ReDoS hardening¶
A backtracking VM is the price of Ruby compatibility, and the bill comes due as
ReDoS — regular-expression denial of service. Certain patterns
((a+)+$ against a long non-matching input is the textbook case) make a naive
backtracker explore an exponential number of paths. go-ruby-regexp/regexp treats
this as a first-class concern and mitigates it the way Ruby ≥3.2 does, rather
than relying on the caller to defend itself.
Threat model¶
The danger is not malformed input crashing the engine; it is a pattern and input pair that runs for an unbounded time. This matters most when either the pattern or the input comes from an untrusted source. An attacker who can supply a catastrophic pattern, or an input that triggers catastrophic backtracking in an existing pattern, can hang a request thread. The engine must therefore guarantee that every match terminates within a bounded amount of work.
Mitigations¶
Memoization where it is sound¶
The VM memoizes (instruction, input-position) pairs so that a path it has
already proven to fail is not re-explored. For a large class of patterns this
collapses the exponential search back to polynomial work. Memoization is applied
only where it is safe — specifically, where the outcome does not depend on
captured text. A subpattern that contains a backreference
cannot be memoized on position alone, because the same (instruction, position)

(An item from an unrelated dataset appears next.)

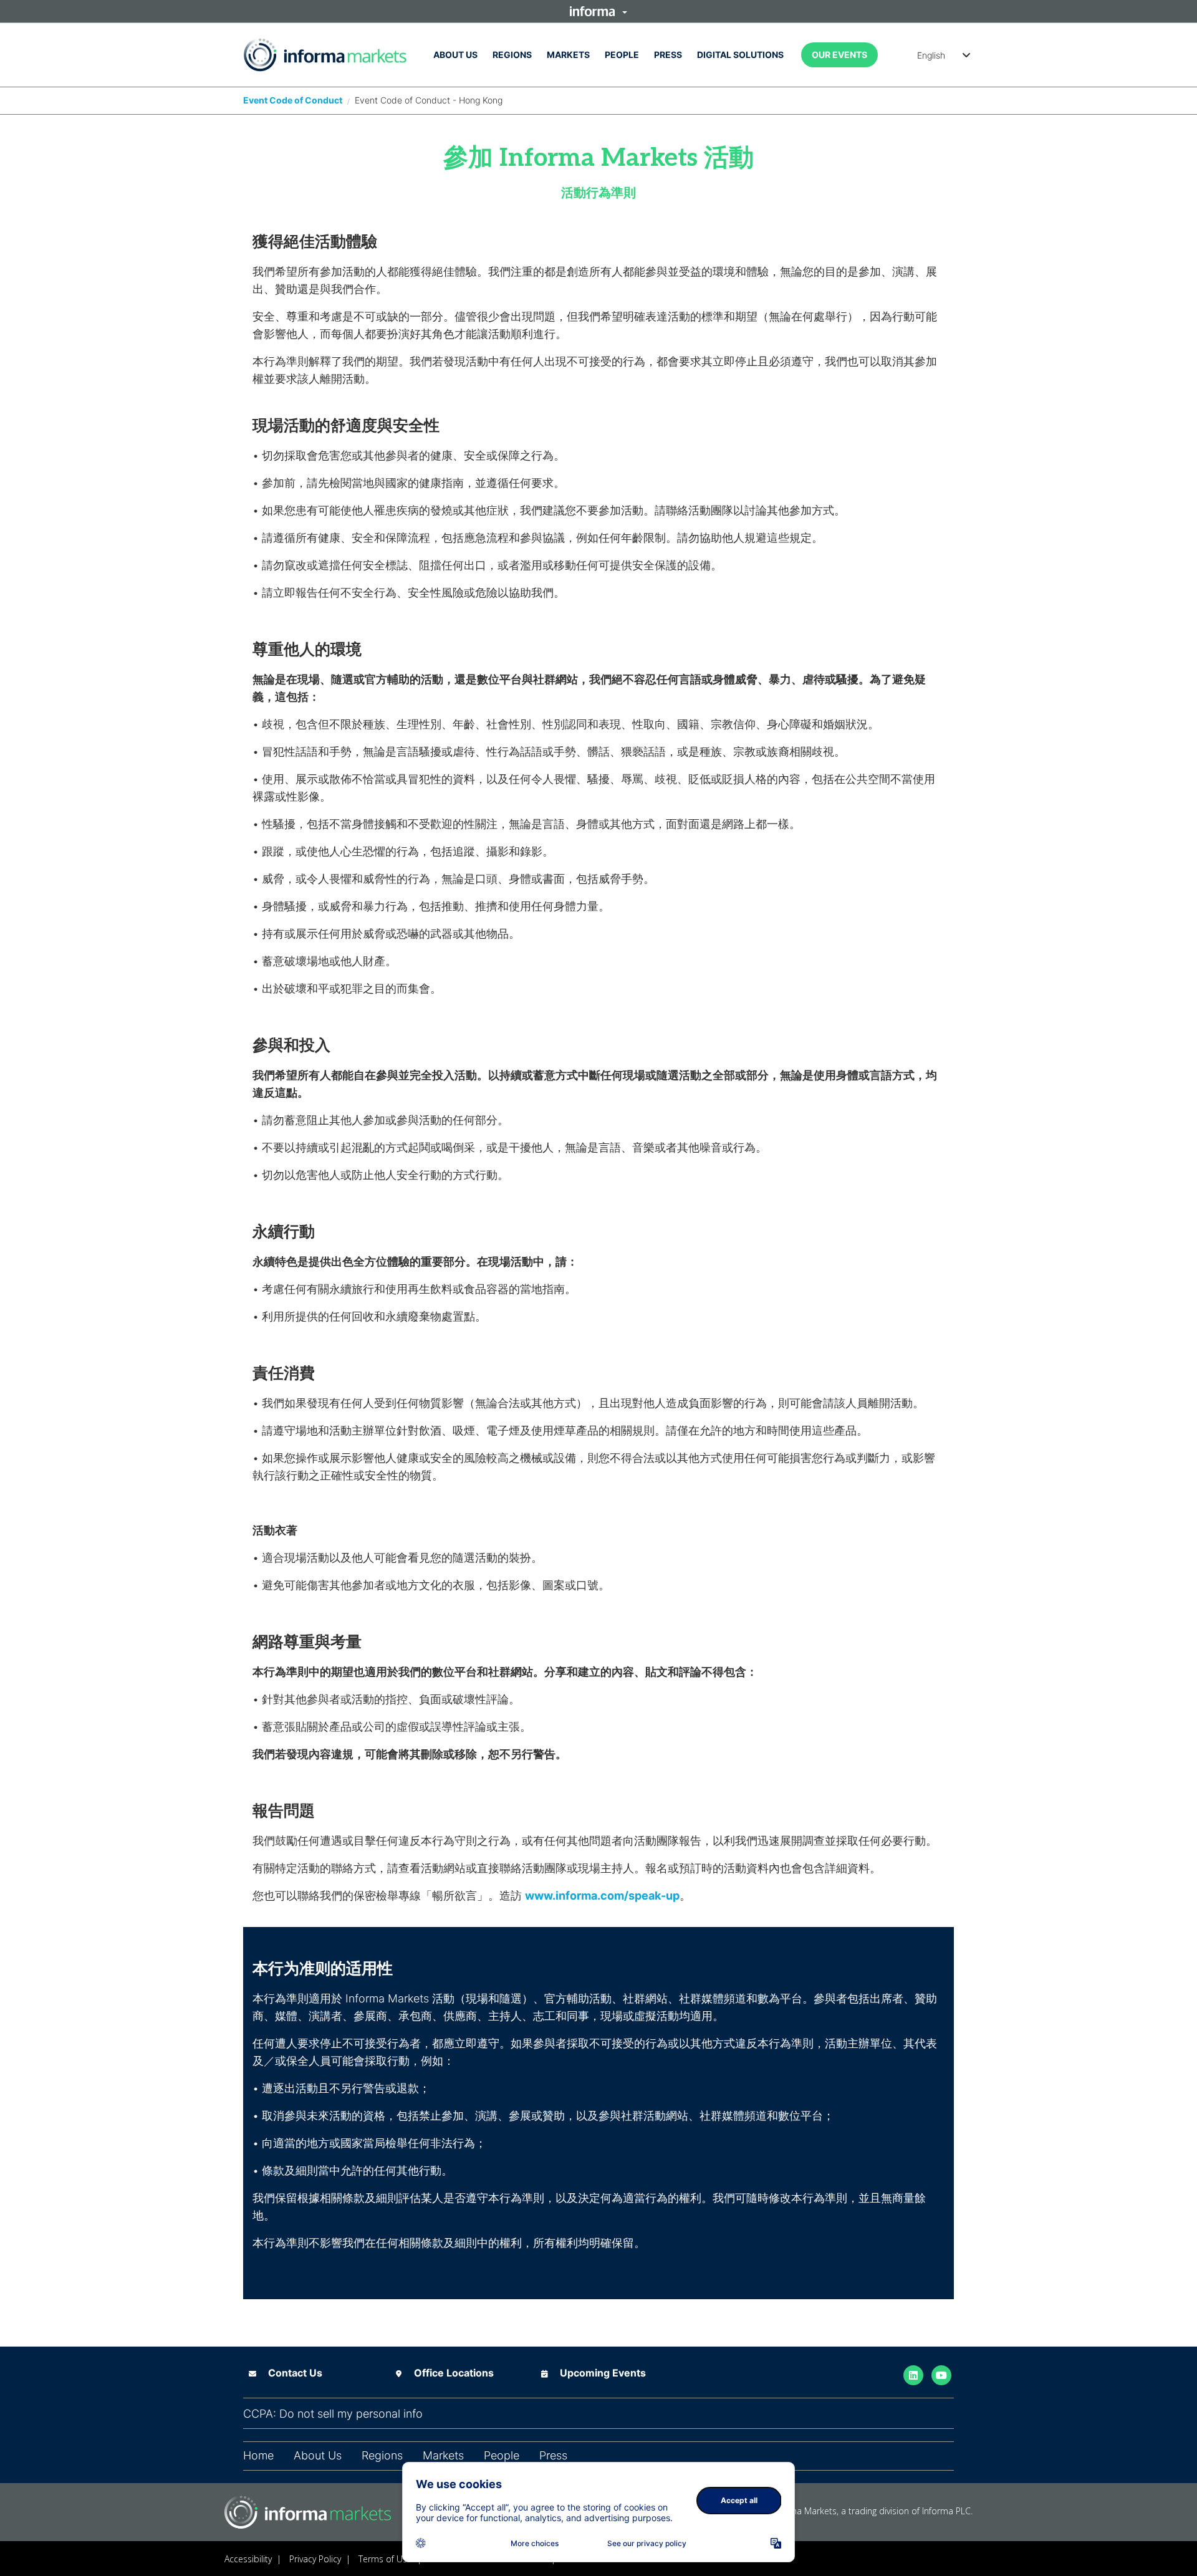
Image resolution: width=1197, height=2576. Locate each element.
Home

can succeed or fail depending on what was captured; those regions fall back to
the budget.
A deterministic step budget¶
Independently of memoization, the VM carries a backtrack-step budget. Each
unit of backtracking work decrements it; when it is exhausted the match is
aborted deterministically (Match returns nil) rather than returning a
wrong answer or running forever. "Deterministic" is the key word: the same
pattern, input, and budget always abort at the same point, so behaviour is
reproducible across runs and platforms — not dependent on wall-clock jitter. A
recursion-depth cap bounds subexpression calls (\g<…>) the same way, so a
non-terminating recursive grammar fails locally instead of exhausting the stack.
A wall-clock timeout¶
re.WithTimeout(d) returns a copy of the Regexp that aborts any single match
exceeding d of real time (Ruby's Regexp.timeout equivalent) — the real-time
backstop to the deterministic step budget, for the residual cases (notably
backreference-bearing patterns) memoization cannot prune. The receiver is left
unchanged, so a shared *Regexp stays concurrency-safe. The VM polls the
monotonic clock only once every 4096 steps, so a search with no deadline pays
nothing. A pathological pattern is bounded by whichever of the budget or the
deadline it reaches first.
Never rely on a host watchdog alone¶
A common but fragile approach is to run the match on a goroutine and kill it from the outside. That is not sufficient here: a goroutine cannot be forcibly preempted mid-CPU-loop in a portable way, and an external watchdog leaks resources and is racy. The budget and timeout are enforced inside the VM's own loop, so termination is a property of the engine, not of how the caller happens to invoke it. The watchdog, if present, is a backstop — never the primary defence.